Na głośność dzwonów w kościele Zmartwychwstania Pańskiego przy ulicy Dąbrówki na poznańskiej Wildzie narzekali okoliczni mieszkańcy. Poziom hałasu skontrolowano 6 grudnia. Wyniki pomiarów w zeszłym tygodniu trafiły do parafii. W niedzielę poinformował o nich proboszcz.
"Po przedstawieniu protokołu z tegoż pomiaru i nie dostosowania się do bariery dopuszczalnej poziomu hałasu został wypisany mandat w kwocie 300 złotych oraz zalecenie wyciszenia dzwonów" - czytamy w ogłoszeniach parafialnych.
Inspekcja zastrzegła, że w przypadku nie wyciszenia dzwonów, kościół może spodziewać się kolejnych kar.
"W wyniku całej zaistniałej sytuacji będziemy zmuszeni całkowicie wyłączyć dzwony, bo bardzo przeszkadzają niektórym naszym parafianom" - poinformował ks. Stanisław Pankiewicz, proboszcz Zmartwychwstania Pańskiego.
Dopuszczalny poziom hałasu w ciągu dnia to 55 decybeli, w nocy to 45 decybeli.
Nie pierwsza taka sprawa
Do podobnych sytuacji już wcześniej w innych miastach. W Rybniku sprawa trafiła do sądu. Pierwotnie ksiądz został skazany na 200 złotych grzywny. W sprawie interweniował prokurator generalny Zbigniew Ziobro.
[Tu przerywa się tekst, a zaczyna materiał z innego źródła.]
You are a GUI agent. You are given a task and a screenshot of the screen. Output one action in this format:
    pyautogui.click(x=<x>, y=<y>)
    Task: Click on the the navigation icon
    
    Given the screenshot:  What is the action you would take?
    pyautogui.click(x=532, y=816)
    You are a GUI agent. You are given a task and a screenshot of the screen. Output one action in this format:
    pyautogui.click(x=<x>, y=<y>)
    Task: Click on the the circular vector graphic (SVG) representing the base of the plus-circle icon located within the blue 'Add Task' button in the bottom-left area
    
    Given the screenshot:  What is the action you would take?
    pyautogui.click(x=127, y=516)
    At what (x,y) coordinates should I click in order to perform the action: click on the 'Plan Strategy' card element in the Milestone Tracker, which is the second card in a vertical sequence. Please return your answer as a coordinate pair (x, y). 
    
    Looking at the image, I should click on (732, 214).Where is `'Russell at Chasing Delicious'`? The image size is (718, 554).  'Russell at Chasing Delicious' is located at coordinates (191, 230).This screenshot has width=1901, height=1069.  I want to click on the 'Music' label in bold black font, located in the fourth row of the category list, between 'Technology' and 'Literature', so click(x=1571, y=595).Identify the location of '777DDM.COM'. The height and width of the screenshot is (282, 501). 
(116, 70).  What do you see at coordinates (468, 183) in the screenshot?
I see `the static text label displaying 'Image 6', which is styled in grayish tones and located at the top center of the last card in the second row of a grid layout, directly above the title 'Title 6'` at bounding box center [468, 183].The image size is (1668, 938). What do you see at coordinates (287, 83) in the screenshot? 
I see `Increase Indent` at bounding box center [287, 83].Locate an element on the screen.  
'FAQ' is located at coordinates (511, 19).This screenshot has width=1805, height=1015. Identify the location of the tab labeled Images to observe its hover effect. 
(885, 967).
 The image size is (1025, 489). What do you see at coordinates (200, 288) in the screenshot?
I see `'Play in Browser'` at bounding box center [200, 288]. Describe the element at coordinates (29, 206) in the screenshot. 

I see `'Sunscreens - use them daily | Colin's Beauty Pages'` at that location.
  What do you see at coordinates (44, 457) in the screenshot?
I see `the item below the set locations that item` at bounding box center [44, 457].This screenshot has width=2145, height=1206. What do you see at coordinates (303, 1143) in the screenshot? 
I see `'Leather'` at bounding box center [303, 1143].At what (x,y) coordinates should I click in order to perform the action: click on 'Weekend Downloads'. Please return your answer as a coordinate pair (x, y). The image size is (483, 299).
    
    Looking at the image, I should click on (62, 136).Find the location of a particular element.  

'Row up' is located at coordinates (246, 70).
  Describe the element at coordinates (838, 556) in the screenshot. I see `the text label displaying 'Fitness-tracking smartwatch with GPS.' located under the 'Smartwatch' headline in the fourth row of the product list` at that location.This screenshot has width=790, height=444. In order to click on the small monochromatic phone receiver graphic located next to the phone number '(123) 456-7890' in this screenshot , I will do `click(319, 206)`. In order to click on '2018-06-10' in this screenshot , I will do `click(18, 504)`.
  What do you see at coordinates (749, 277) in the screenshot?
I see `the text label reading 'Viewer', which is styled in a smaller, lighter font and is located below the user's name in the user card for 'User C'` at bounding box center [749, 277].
W efekcie Sąd Najwyższy księdza uniewinnił.
W Toruniu utrapieniem dla mieszkańców były dzwony kościoła pw. Miłosierdzia Bożego i św. Faustyny. Skarżyli się, że te budzą ich codziennie o godzinie siódmej rano i bija tak głośno, że w domu nie da się rozmawiać. Miasto kazało proboszczowi uciszyć dzwony. W Sejmie dzwonów broniła lokalna poseł Anna Sobecka. W tej sprawie kontaktowała się też z ministerstwem środowiska. Parafia ostatecznie wyciszyła dzwony.